━━ Ausgewählter Auszug

Im Erzählfluss wird ziemlich viel hin und her gesprungen zwischen den Zeitlinie. Dieses Stilmittel hat sicherlich seinen Sinn, doch ich finde, manchmal hat es mich doch ein wenig schwindelig gemacht. Ansonsten ist der Sprachstil gut und ohne viel Anstrengung zu lesen. Bei mir war es eine Urlaubslektüre. Ohne zu viel zu verraten, gibt es noch mehr Ebenen zwischen Fiktion und Realität, wie man zunächst denkt. Das ist dem Autor gut gelungen, damit zu überraschen. Manche Schilderungen der Zerwürfnisse zwischen den Eheleuten halte ich für zu ausführlich. Die 'gleichgeschlechtliche' Episode finde ich nicht so ganz nachvollziehbar.
Philipp Schwenke stellt Kay May als größenwahnsinnigen, realitätsfremden, manipulierbaren und letztendlich psychisch stark angeschlagenen Menschen dar. Bei der Lektüre weiß man nicht so genau, ob man nun Mitleid für ihn oder Abneigung entwickeln soll. Die Aufschneidereien Mays haben immer auch eine peinlich-humoristische Komponente.
Fazit: Ich habe diesen Wälzer mit relativem Vergnügen gelesen.

━━━━
━━ Bereitgestellte Daten

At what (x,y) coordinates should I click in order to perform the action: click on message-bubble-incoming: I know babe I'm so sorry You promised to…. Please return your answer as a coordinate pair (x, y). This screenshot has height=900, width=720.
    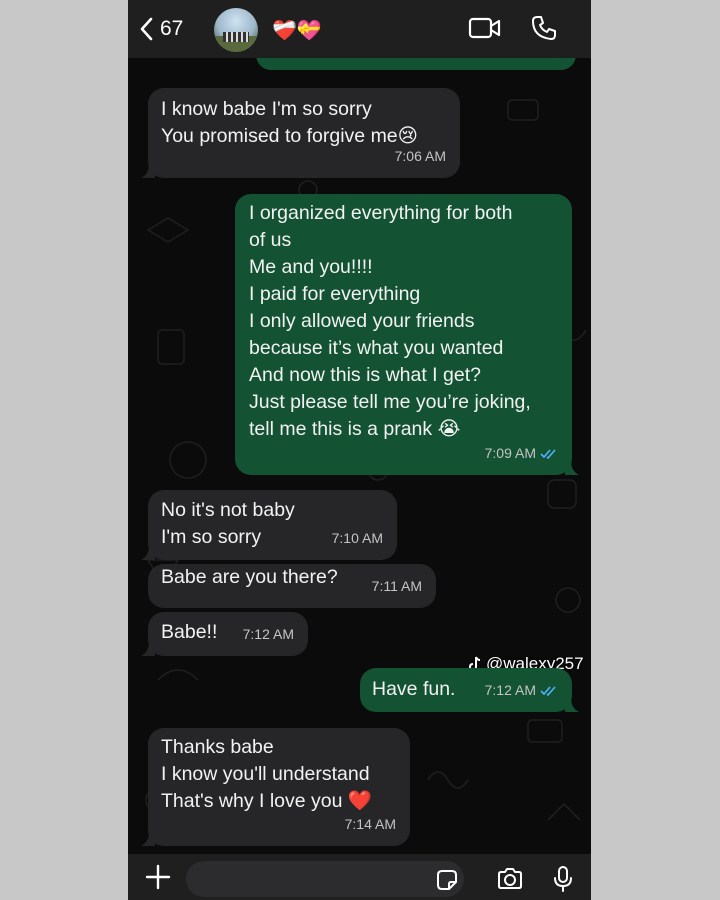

━━━━

• _Ziel der Übung_
Schreiben Sie aus der Buchbesprechung den Abschnitt von „Philipp Schwenke stellt“ bis einschließlich „relativem Vergnügen gelesen.“ wortgetreu ab.

• _Lösung_
Philipp Schwenke stellt Kay May als größenwahnsinnigen, realitätsfremden, manipulierbaren und letztendlich psychisch stark angeschlagenen Menschen dar. Bei der Lektüre weiß man nicht so genau, ob man nun Mitleid für ihn oder Abneigung entwickeln soll. Die Aufschneidereien Mays haben immer auch eine peinlich-humoristische Komponente.
Fazit: Ich habe diesen Wälzer mit relativem Vergnügen gelesen.